═══ Source text ═══
BRUSSELS (Reuters) - President Joe Biden threw his support behind waiving intellectual property rights for COVID-19 vaccines in a sharp U.S. reversal, but it could take months for the World Trade Organization (WTO) to hammer out any deal.

Before Biden's announcement on Wednesday, India and South Africa confirmed their intention to draft a new waiver proposal at a WTO General Council meeting, prompting the body's new Director General Ngozi Okonjo-Iweala to express hope for "a pragmatic solution".

The two countries want to ease rules of the WTO's Trade-Related Aspects of Intellectual Property (TRIPS) agreement. WTO decisions are based on consensus, so all 164 members must agree.

WHERE ARE THE TALKS NOW?

Ten WTO meetings in seven months have failed to produce a breakthrough, with 60 proposal sponsors from emerging economies, backed by a chorus of campaign groups, Nobel laureates and former world leaders. They are pitted against richer developed countries, such as Switzerland and members of the European Union, where many pharmaceutical companies are based.



After the 10th round on April 30, India and South Africa said they would revise their text from October in time for the next TRIPS council meeting in the second half of May before further discussion on June 8-9.

U.S. Trade Representative Katherine Tai said on Wednesday she would pursue "text-based negotiations" on the WTO waiver, the standard but tedious process for trade deal talks.

Negotiators trade texts with their preferred wording, then try to find common ground, sometimes leaving blank spaces for thorny differences to be settled by politicians.
═══ Data shown ═══
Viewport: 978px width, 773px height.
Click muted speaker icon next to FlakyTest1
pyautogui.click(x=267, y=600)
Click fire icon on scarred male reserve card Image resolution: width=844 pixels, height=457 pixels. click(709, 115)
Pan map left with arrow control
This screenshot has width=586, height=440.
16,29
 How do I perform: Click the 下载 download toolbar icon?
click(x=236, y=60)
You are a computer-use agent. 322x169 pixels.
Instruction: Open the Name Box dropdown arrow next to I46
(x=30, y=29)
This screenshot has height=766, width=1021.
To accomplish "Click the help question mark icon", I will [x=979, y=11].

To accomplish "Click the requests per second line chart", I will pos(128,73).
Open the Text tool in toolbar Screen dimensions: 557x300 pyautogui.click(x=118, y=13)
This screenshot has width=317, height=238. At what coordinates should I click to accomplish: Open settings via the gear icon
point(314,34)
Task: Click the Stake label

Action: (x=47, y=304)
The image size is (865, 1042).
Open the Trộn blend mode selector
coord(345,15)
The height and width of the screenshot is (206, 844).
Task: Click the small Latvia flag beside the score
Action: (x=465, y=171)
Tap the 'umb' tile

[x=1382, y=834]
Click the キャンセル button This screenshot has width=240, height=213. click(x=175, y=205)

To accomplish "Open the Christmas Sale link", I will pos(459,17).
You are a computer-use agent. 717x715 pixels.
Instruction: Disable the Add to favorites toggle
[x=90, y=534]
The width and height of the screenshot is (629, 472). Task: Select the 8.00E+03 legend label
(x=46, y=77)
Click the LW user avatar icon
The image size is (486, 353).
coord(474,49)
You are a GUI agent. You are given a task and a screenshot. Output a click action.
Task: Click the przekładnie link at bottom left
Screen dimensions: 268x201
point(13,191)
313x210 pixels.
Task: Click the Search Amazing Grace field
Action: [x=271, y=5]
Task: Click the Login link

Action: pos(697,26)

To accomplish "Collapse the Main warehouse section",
═══
== Work task 1 ==
List every person named in the article on the WTO vaccine waiver talks, with the title or role the article gives each.
== Work task 2 ==
Continue the article on the WTO vaccine waiver talks from where it ends.

== Output 1 ==
- Joe Biden, President
- Ngozi Okonjo-Iweala, the WTO's new Director General
- Katherine Tai, U.S. Trade Representative

== Output 2 ==
Not only are the negotiations expected to be lengthy, they are also likely to result in a waiver that is significantly narrower in scope and shorter in duration than the one initially proposed by India and South Africa, trade experts said.

All 164 WTO member countries must reach consent on such decisions, with any one member able to veto them, so there could be a lot of red pencils out. Negotiations are likely to be held in a mixture of virtual and in-person meetings.

World Health Organization chief Tedros Adhanom Ghebreyesus said on Monday the process needed to be completed as soon as possible. The WHO said in April that of 700 million vaccines globally administered, only 0.2% had been in low-income countries.

THE PROPONENTS' ARGUMENT

The Indian/South African proposal in October says property rights such as patents, industrial designs, copyright and protection of undisclosed information hinder timely access to affordable vaccines and medicines essential to combat COVID-19.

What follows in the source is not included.